If a sibling has been diagnosed and the family is wondering about screening, the conversation now exists. UK families can ask their paediatric diabetes service about the ELSA general-population screening study, the Type 1 Diabetes Risk Test, or the local pathway for sibling autoantibody screening. The medical case for screening is still being made at policy level; the family case for asking the question early is already settled. The next part of this guide goes deeper on what happens if a screen comes back at Stage 2.
References for this part
Cherubini V et al, 2020. Diabetologia.
“Trends in DKA at type 1 diabetes onset: an international cohort study.” Approximately 59,000 children, 13 countries on three continents, 11 years (2006 to 2016). Overall DKA-at-diagnosis prevalence around 30%; lowest Sweden at 19.5%; highest Luxembourg at 43.8%; under-1s at around 60%; under-5s at around 35%. Trajectory roughly flat or slightly rising over the study period.
Elding-Larsson H et al, 2011. Diabetes Care.
“Reduced prevalence of diabetic ketoacidosis at diagnosis of type 1 diabetes in young children participating in longitudinal follow-up.” TEDDY cohort versus DPV, SEARCH, Swediabkids, and Finnish national registries. Under-5s DKA at diagnosis 11.3% in TEDDY versus around 32% in registries; under-2s 15.0% versus around 54%; both p values less than 0.0001.
Glaser N et al, 2001. NEJM.
“Risk factors for cerebral edema in children with diabetic ketoacidosis.” Multicentre case-control of 61 cases plus 174 matched controls. Lower PaCO2 and elevated BUN at presentation predict cerebral oedema. Bicarbonate treatment associated with relative risk 4.2 (95% CI 1.5 to 12.1) after adjustment. Fluid rate and insulin rate not associated after adjustment.
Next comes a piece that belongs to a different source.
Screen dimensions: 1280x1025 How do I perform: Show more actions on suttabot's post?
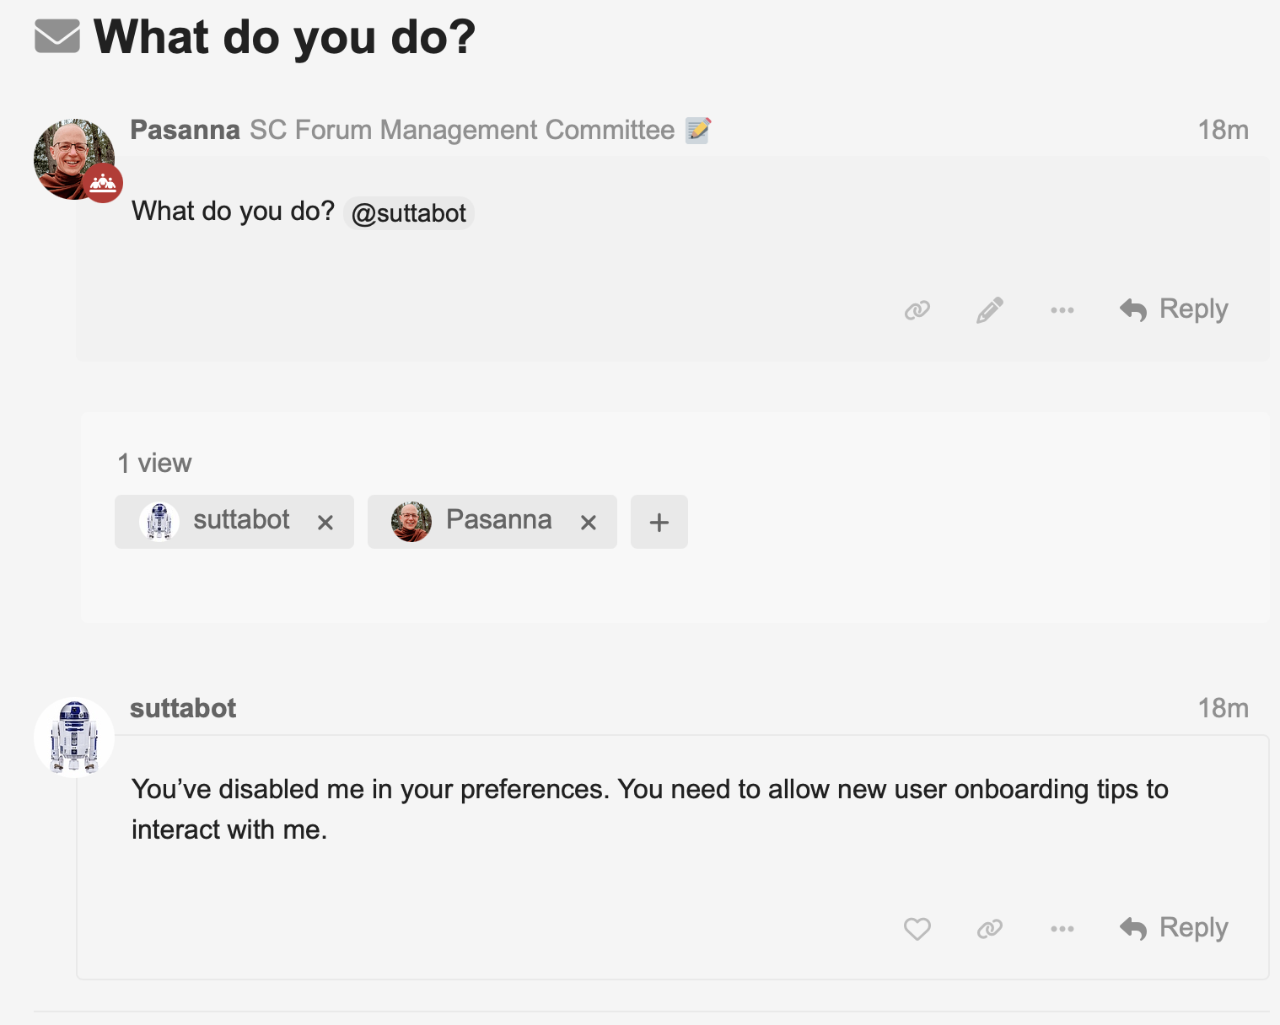(1062, 929)
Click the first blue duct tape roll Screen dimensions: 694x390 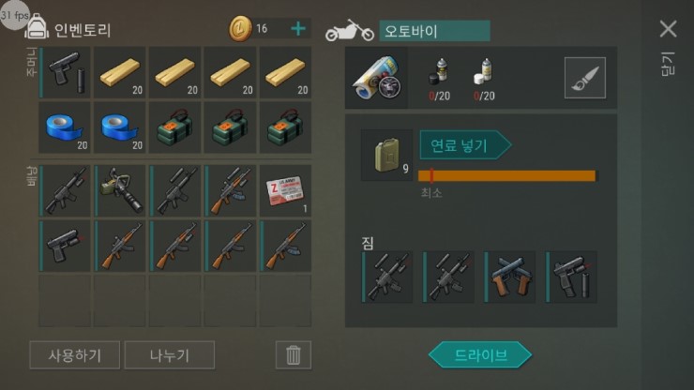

Kuppermann N et al, 2018. NEJM.
“Clinical trial of fluid infusion rates for pediatric diabetic ketoacidosis” (PECARN DKA FLUID). Four-arm 2-by-2 factorial RCT (rapid versus slow rehydration, crossed with 0.9% versus 0.45% saline). 1,389 episodes in 1,255 children across 13 PECARN sites. GCS decline below 14 in 3.5%; clinically apparent brain injury in 0.9%; no significant difference between arms. Memory and IQ at 2 to 6 months not different.
ISPAD 2024, Chapter 11 (DKA).
“Diabetic ketoacidosis and hyperglycemic hyperosmolar state in children and adolescents.” International Society for Paediatric and Adolescent Diabetes Clinical Practice Consensus Guidelines. DKA criteria require BG above 11 mmol/L (200 mg/dL), pH below 7.3 or bicarbonate below 18 mmol/L, and BOHB at or above 3 mmol/L. Fluids before insulin; insulin infusion 0.05 to 0.1 U/kg/h starting at least one hour after fluids; bicarbonate not recommended except life-threatening hyperkalaemia or pH below 6.9.